Can someone give me an example of a curve in $\mathbb{A}^3$ that is not cut out by 2 equations?

• Hartshorne gives (parametrically) the example of $(t^3, t^4, t^5)$ for an ideal of height $2$ which cannot be generated using just two elements. But I'm blanking on whether this is the same as what you're asking -- the difference between being a "complete intersection" or a "set-theoretic complete intersection" seems real. – Dylan Moreland Feb 1 '12 at 4:26
• The ideal of polynomials vanishing on Dylan's curve is generated by $\{x z-y^2,y z-x^3,z^2-x^2 y\}$. Can you generate it with two polynomials? – Mariano Suárez-Álvarez Feb 1 '12 at 5:18

This is mostly a long comment.

Consider the curve $C$ parametrized by $t\mapsto(t^3,t^4,t^5)$, as in Dylan's comment.

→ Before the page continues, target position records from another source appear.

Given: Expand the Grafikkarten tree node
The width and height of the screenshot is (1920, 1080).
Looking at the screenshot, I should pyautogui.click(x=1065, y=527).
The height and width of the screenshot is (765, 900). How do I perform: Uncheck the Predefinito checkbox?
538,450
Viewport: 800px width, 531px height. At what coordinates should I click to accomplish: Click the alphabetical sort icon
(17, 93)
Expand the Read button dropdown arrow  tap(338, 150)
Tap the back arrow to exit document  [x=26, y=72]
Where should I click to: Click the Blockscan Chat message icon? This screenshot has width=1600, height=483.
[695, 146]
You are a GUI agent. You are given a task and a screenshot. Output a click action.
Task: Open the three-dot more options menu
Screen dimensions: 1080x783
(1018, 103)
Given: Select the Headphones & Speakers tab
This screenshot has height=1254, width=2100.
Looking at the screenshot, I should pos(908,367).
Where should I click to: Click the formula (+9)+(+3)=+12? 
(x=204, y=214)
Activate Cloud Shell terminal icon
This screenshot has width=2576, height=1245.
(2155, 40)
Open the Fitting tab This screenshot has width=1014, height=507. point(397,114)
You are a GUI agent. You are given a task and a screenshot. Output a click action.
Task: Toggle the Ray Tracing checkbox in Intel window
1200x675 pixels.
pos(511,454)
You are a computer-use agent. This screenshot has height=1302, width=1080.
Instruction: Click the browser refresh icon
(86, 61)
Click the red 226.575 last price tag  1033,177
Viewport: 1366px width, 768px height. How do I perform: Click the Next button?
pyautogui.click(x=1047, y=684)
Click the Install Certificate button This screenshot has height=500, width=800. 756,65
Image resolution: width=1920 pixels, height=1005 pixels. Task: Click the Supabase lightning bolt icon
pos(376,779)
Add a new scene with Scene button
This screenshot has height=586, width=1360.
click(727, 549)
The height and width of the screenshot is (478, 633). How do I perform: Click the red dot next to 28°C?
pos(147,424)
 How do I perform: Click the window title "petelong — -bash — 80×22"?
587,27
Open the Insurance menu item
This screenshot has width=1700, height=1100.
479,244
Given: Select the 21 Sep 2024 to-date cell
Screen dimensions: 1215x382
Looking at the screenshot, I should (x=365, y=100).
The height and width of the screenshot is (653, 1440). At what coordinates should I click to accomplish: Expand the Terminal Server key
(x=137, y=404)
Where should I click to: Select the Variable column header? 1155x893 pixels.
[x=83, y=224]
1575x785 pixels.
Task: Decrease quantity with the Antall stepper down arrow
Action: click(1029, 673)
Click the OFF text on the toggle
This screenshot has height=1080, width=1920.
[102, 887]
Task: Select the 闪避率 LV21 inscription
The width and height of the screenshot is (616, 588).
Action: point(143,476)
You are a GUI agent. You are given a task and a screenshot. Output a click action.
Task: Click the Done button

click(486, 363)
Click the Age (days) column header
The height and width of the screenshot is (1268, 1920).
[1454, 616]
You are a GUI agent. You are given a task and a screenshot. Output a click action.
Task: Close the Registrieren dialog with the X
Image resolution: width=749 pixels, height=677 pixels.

Let $A=k[x,y,z]$ be the polynomial ring in three variables, and let us consider it as graded ring with $x$, $y$ and $z$ of degrees $3$, $4$ and $5$, respectively.

Suppose $p=\sum_{i,j,k\geq0}\alpha_{i,j,k}x^iy^jz^k\in A$ is a polynomial such that $p(t^3,t^4,t^5)=0$, so that $p$ vanishes on the curve $C$. Then $$\sum_{\ell\geq0}\Bigl(\sum_{\substack{i,j,k\geq0\\3i+4j+5k=\ell}}\alpha_{i,j,k}\Bigr)t^\ell=0$$ so we see that for each $\ell\geq0$ we have $$\sum_{\substack{i,j,k\geq0\\3i+4j+5k=\ell}}\alpha_{i,j,k}=0.$$ Now, if for each $\ell\geq0$ we define the polynomial $$p_\ell=\sum_{\substack{i,j,k\geq0\\3i+4j+5k=\ell}}\alpha_{i,j,k}x^iy^jz^k,$$ we have first that $$p_\ell(t^3,t^4,t^5)=0,$$ so that $p_\ell$ vanishes on $C$, and $p_\ell$ is homogeneous of degree $\ell$ in our graded ring $A$. Our polynomial $p=\sum_{\ell\geq0}p_\ell$ is therefore a sum of homogeneous elements of $I$.

This means that the ideal $I\subseteq A$ of the polynomials which vanish on $C$ is homogeneous: it is generated by the homogeneous elements it contains.

Now, it is easy to see that the subspaces of $I$ of homogeneous elements of degrees $8$, $9$, and $10$ are $1$-dimensional, spanned respectively by the three polynomials $x z-y^2$, $y z-x^3$ and $z^2-x^2 y$. Moreover, it is also easy to see that all the homogeneous components of $I$ of degree less than $8$ are zero: in fact, the monomials $1$, $x$, $y$, $z$, $x^3$ and $xy$ span the direct sum of the homogeneous components of $A$ of degree less than $8$, and no non-zero linear combination of them vanishes on $C$, as a little computation will show.

Thinking a bit about what all this means, we see that the three polynomials $x z-y^2$, $y z-x^3$ and $z^2-x^2 y$ must belong to any generating set of $I$. This shows that $C$ is not a complete intersection. This may or may not be what Shafarevich has in mind, as "cut" may also mean set-theoretically, as Dylan notes.

If he means the latter, then this example does not work: Ernst Kunz shows, in his Introduction to commutative algebra and algebraic geometry, that all monomial curves in affine $3$-space are set-theoretically complete intersections.